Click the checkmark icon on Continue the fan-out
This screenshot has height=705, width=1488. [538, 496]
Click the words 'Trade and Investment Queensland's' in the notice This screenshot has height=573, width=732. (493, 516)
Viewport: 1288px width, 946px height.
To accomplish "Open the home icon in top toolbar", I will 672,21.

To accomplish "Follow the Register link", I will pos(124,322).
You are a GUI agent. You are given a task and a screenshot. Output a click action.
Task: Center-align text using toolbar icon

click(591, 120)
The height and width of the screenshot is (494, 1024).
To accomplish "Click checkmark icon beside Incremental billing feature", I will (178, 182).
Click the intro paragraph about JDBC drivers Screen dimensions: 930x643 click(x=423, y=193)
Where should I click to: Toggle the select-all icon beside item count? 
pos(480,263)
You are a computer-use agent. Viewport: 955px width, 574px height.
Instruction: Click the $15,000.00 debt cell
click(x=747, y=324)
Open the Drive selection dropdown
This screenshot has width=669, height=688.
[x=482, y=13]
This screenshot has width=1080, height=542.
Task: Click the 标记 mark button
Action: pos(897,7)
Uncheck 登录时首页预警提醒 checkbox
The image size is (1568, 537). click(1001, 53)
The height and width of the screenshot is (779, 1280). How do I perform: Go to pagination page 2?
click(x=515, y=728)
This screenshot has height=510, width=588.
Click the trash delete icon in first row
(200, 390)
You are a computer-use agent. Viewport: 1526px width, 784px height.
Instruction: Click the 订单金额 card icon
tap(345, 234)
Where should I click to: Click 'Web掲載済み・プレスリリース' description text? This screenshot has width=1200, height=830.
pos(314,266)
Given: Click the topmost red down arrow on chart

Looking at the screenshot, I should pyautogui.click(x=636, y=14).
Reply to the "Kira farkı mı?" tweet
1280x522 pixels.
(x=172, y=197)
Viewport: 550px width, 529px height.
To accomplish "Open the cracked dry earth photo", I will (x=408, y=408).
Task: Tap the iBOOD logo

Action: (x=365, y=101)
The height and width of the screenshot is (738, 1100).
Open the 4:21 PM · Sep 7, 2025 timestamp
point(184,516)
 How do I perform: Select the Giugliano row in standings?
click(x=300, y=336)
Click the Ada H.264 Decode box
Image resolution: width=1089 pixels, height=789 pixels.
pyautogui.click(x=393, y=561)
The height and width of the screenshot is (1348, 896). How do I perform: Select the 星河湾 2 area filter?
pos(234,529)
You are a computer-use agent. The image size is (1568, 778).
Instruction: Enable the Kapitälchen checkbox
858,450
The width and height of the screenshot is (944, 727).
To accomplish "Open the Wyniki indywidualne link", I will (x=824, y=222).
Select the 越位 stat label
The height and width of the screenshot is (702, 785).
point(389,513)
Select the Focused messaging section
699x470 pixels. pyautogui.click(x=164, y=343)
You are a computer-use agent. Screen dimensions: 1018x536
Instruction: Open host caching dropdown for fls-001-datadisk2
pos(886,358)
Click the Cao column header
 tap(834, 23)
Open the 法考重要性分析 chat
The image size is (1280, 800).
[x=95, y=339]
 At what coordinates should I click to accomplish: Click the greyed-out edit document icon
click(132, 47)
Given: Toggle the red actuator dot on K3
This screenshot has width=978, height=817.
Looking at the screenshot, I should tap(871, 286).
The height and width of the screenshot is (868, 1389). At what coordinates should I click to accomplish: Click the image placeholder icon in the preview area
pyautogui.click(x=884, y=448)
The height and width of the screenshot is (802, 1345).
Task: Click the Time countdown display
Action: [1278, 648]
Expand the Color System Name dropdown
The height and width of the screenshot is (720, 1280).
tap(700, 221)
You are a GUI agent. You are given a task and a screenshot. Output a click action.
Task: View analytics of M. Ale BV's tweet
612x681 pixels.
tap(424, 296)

▸ Assignment
Reproduce all the records, exactly and in full.

▸ Output for this exercise
Click the checkmark icon on Continue the fan-out
This screenshot has height=705, width=1488. [538, 496]
Click the words 'Trade and Investment Queensland's' in the notice This screenshot has height=573, width=732. (493, 516)
Viewport: 1288px width, 946px height.
To accomplish "Open the home icon in top toolbar", I will 672,21.

To accomplish "Follow the Register link", I will pos(124,322).
You are a GUI agent. You are given a task and a screenshot. Output a click action.
Task: Center-align text using toolbar icon

click(591, 120)
The height and width of the screenshot is (494, 1024).
To accomplish "Click checkmark icon beside Incremental billing feature", I will (178, 182).
Click the intro paragraph about JDBC drivers Screen dimensions: 930x643 click(x=423, y=193)
Where should I click to: Toggle the select-all icon beside item count? 
pos(480,263)
You are a computer-use agent. Viewport: 955px width, 574px height.
Instruction: Click the $15,000.00 debt cell
click(x=747, y=324)
Open the Drive selection dropdown
This screenshot has width=669, height=688.
[x=482, y=13]
This screenshot has width=1080, height=542.
Task: Click the 标记 mark button
Action: pos(897,7)
Uncheck 登录时首页预警提醒 checkbox
The image size is (1568, 537). click(1001, 53)
The height and width of the screenshot is (779, 1280). How do I perform: Go to pagination page 2?
click(x=515, y=728)
This screenshot has height=510, width=588.
Click the trash delete icon in first row
(200, 390)
You are a computer-use agent. Viewport: 1526px width, 784px height.
Instruction: Click the 订单金额 card icon
tap(345, 234)
Where should I click to: Click 'Web掲載済み・プレスリリース' description text? This screenshot has width=1200, height=830.
pos(314,266)
Given: Click the topmost red down arrow on chart

Looking at the screenshot, I should pyautogui.click(x=636, y=14).
Reply to the "Kira farkı mı?" tweet
1280x522 pixels.
(x=172, y=197)
Viewport: 550px width, 529px height.
To accomplish "Open the cracked dry earth photo", I will (x=408, y=408).
Task: Tap the iBOOD logo

Action: (x=365, y=101)
The height and width of the screenshot is (738, 1100).
Open the 4:21 PM · Sep 7, 2025 timestamp
point(184,516)
 How do I perform: Select the Giugliano row in standings?
click(x=300, y=336)
Click the Ada H.264 Decode box
Image resolution: width=1089 pixels, height=789 pixels.
pyautogui.click(x=393, y=561)
The height and width of the screenshot is (1348, 896). How do I perform: Select the 星河湾 2 area filter?
pos(234,529)
You are a computer-use agent. The image size is (1568, 778).
Instruction: Enable the Kapitälchen checkbox
858,450
The width and height of the screenshot is (944, 727).
To accomplish "Open the Wyniki indywidualne link", I will (x=824, y=222).
Select the 越位 stat label
The height and width of the screenshot is (702, 785).
point(389,513)
Select the Focused messaging section
699x470 pixels. pyautogui.click(x=164, y=343)
You are a computer-use agent. Screen dimensions: 1018x536
Instruction: Open host caching dropdown for fls-001-datadisk2
pos(886,358)
Click the Cao column header
 tap(834, 23)
Open the 法考重要性分析 chat
The image size is (1280, 800).
[x=95, y=339]
 At what coordinates should I click to accomplish: Click the greyed-out edit document icon
click(132, 47)
Given: Toggle the red actuator dot on K3
This screenshot has width=978, height=817.
Looking at the screenshot, I should tap(871, 286).
The height and width of the screenshot is (868, 1389). At what coordinates should I click to accomplish: Click the image placeholder icon in the preview area
pyautogui.click(x=884, y=448)
The height and width of the screenshot is (802, 1345).
Task: Click the Time countdown display
Action: [1278, 648]
Expand the Color System Name dropdown
The height and width of the screenshot is (720, 1280).
tap(700, 221)
You are a GUI agent. You are given a task and a screenshot. Output a click action.
Task: View analytics of M. Ale BV's tweet
612x681 pixels.
tap(424, 296)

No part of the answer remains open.